The real cause of poverty is insecurity. The cultivators in an UDC do not produce more than what is necessary for subsistence because the surplus will be taken by government.
Land is limited in an UDC and there is absence of technical improvements on land and the law of diminishing returns operates with full force and productivity of land is low. He also advocated technological improvements on land for increasing its productivity which is accepted as cardinal principles for economic development in such countries.
The rate of capital accumulation can be increased by raising the net produce of industry and by strengthening the disposition to save and these are highly practical solutions for increasing rate of capital accumulation in an UDC. The experience of UDC proves that the Malthusian theory is applicable and that population can be controlled only by adopting birth control, as recommended by J.S. Mill.
Prof. Mill believed in the policy of Laissez faire and assigned minimum role to state. But, whatever, Mill wanted that is applicable to UDC. He recommended reforms in the redistribution of ownership of the means of production through such measures as ceiling on inheritance, peasant proprietorship, profit sharing and co-operation and these are very relevant in UDC because there are inequalities of income and wealth. Since UDC are characterised by market imperfection, reform in institutional set up is necessary.

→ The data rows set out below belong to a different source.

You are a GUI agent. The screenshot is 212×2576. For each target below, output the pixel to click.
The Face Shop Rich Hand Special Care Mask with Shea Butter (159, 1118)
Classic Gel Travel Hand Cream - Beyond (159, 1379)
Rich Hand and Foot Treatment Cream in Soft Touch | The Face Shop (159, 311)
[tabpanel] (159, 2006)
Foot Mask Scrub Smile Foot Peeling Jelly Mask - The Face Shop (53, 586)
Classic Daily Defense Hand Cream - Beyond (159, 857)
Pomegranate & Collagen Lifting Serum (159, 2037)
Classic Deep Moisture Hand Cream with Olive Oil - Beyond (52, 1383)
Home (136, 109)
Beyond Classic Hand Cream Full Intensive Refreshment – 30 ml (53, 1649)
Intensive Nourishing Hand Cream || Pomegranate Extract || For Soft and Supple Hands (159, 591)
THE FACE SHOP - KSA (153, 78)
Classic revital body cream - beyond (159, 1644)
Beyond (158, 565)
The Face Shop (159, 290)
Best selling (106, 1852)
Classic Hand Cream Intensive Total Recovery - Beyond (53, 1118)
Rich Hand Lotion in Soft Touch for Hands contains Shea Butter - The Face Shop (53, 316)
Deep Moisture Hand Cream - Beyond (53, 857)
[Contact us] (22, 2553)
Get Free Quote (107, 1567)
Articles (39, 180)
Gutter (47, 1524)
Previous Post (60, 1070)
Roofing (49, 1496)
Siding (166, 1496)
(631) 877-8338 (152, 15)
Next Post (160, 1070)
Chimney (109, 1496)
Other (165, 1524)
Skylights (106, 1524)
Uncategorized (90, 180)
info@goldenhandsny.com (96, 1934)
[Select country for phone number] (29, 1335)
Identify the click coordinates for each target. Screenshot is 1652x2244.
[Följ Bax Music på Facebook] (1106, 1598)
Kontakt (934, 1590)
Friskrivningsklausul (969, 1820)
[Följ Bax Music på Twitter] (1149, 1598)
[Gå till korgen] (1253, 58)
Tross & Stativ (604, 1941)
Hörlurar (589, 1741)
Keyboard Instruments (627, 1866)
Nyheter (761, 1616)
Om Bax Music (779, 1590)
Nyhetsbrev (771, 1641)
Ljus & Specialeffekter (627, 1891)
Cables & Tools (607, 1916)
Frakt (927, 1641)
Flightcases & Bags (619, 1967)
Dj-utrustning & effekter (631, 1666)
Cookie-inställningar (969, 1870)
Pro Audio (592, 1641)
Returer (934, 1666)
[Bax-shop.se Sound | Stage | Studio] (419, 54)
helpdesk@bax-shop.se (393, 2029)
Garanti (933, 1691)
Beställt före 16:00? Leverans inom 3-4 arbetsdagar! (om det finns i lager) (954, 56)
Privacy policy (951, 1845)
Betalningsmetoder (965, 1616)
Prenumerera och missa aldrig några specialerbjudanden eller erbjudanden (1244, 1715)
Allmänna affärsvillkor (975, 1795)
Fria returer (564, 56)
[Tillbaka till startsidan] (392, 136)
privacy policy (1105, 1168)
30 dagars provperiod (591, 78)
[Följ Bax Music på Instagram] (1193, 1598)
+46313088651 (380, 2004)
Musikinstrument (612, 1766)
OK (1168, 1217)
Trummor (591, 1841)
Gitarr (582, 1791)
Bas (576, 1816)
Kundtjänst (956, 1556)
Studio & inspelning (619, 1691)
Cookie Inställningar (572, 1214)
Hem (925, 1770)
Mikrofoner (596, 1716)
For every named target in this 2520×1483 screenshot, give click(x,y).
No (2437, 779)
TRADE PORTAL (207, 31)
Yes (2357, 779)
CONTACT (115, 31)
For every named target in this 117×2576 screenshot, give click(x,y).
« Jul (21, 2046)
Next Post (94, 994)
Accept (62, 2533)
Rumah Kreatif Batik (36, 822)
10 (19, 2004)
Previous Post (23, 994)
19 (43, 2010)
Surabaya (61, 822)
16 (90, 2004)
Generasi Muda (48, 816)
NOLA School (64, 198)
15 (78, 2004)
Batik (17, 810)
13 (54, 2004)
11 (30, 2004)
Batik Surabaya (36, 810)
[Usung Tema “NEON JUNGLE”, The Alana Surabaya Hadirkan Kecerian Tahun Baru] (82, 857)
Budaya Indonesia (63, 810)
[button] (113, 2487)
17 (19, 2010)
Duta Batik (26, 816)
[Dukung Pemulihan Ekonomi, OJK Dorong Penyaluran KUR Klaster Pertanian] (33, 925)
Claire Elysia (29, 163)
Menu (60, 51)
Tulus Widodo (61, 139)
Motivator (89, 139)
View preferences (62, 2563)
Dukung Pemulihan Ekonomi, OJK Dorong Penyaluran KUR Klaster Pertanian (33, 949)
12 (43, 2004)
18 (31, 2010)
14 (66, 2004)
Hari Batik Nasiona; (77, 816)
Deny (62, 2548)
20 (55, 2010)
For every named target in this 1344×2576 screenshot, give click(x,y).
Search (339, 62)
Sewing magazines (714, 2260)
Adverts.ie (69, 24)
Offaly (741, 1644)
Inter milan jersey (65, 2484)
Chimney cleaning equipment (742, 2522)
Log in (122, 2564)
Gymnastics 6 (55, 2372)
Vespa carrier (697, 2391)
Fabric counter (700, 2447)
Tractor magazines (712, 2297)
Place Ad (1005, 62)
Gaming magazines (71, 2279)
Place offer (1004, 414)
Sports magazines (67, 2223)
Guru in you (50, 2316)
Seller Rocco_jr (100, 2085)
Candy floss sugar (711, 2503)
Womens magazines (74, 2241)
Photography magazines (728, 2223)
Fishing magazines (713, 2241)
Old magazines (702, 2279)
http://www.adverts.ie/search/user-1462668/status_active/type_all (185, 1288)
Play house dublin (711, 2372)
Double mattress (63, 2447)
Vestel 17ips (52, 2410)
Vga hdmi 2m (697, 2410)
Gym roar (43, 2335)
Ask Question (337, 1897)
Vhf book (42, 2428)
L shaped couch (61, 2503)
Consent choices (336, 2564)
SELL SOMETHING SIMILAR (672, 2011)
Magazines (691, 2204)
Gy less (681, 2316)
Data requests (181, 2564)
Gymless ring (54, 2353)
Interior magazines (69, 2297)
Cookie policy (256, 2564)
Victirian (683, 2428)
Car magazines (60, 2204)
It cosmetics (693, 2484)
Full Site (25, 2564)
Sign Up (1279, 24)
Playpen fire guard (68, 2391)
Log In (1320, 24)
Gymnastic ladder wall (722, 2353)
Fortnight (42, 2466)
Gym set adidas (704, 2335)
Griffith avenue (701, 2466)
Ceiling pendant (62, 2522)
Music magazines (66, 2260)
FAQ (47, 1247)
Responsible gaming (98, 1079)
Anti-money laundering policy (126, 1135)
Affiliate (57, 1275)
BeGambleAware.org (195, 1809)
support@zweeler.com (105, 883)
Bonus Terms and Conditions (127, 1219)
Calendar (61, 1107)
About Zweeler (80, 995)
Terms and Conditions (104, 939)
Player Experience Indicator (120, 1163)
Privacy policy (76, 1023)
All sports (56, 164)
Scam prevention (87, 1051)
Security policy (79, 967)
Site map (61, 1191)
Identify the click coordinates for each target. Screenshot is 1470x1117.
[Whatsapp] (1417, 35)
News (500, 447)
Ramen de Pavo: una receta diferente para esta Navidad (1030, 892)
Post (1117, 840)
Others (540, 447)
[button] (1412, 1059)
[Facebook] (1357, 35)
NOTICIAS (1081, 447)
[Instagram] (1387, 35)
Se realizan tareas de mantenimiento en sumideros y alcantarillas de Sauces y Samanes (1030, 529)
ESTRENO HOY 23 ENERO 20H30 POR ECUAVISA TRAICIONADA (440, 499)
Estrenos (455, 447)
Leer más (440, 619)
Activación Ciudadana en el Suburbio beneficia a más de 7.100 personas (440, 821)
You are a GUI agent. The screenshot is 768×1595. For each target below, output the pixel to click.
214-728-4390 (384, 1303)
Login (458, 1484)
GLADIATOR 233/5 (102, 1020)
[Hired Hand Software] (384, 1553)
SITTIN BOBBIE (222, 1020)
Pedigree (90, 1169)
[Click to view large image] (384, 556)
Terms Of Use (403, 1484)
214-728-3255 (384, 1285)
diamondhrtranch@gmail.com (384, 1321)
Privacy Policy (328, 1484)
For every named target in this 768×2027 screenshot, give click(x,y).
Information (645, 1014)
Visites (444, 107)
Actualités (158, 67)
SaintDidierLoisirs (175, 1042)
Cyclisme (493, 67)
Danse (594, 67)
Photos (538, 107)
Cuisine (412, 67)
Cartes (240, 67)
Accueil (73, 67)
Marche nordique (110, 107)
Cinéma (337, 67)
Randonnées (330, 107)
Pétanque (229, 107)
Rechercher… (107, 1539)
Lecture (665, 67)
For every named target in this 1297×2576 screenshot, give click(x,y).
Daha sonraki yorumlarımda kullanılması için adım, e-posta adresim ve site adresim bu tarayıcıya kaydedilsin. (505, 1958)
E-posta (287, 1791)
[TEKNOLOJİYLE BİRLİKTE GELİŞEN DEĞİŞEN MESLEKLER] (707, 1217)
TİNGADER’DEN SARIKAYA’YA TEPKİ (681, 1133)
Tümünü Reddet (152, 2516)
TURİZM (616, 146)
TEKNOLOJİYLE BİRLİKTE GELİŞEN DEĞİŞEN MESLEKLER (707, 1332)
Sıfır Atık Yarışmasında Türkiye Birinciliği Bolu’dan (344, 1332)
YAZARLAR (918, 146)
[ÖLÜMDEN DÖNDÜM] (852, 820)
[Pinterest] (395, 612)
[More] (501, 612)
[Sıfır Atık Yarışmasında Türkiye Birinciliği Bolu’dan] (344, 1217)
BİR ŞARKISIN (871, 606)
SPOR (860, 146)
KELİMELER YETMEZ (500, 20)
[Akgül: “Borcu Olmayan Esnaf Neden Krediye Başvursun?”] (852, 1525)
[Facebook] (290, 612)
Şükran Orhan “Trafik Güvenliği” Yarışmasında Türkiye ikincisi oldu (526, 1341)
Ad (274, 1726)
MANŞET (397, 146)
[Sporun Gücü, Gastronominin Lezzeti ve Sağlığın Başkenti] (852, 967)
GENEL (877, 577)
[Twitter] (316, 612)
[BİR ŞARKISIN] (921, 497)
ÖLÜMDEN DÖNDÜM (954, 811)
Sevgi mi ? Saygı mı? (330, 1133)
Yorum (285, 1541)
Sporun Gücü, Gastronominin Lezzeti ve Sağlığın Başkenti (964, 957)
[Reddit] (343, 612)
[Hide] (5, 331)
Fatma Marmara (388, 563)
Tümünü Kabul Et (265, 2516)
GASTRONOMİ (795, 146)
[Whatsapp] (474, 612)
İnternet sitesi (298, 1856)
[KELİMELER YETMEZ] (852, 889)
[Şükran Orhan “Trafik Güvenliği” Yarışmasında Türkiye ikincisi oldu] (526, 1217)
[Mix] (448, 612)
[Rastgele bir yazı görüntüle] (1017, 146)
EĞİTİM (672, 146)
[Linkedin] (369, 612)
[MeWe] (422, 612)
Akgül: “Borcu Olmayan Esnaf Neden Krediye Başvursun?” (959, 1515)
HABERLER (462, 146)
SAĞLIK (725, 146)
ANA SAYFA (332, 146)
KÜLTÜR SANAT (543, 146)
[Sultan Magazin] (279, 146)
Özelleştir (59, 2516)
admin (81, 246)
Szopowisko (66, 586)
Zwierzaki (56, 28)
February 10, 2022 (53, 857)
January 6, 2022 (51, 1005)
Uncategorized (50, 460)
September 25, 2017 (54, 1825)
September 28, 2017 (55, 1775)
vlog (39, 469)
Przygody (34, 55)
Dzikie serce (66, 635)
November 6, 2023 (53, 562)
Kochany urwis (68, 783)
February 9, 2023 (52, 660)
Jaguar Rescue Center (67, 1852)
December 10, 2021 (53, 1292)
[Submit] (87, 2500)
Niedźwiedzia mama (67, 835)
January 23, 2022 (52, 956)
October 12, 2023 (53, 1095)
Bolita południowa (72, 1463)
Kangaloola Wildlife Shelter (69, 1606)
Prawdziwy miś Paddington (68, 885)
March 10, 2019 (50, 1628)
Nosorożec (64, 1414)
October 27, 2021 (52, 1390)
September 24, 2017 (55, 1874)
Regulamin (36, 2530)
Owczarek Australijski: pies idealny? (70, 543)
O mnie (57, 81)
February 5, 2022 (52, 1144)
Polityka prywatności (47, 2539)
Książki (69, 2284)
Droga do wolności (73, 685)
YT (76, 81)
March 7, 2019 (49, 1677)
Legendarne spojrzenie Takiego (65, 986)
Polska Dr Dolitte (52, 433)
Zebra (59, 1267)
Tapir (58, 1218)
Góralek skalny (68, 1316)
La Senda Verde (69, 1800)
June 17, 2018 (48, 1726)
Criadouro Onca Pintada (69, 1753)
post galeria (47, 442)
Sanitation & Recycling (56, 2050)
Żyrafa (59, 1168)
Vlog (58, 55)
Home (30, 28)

According to Prof. Mill, “two essential conditions must be satisfied before initiating the economic development in UDC”. These are the spirit of industry and the effective desire for capital accumulation. The fulfillment of these conditions requires a better government, complete security of property, a permanent and more advantageous texture of land, improvement of public intelligence, the decay of usages and superstitions which interfere the effective employment of industry, the introduction of foreign arts and the importance of foreign capital.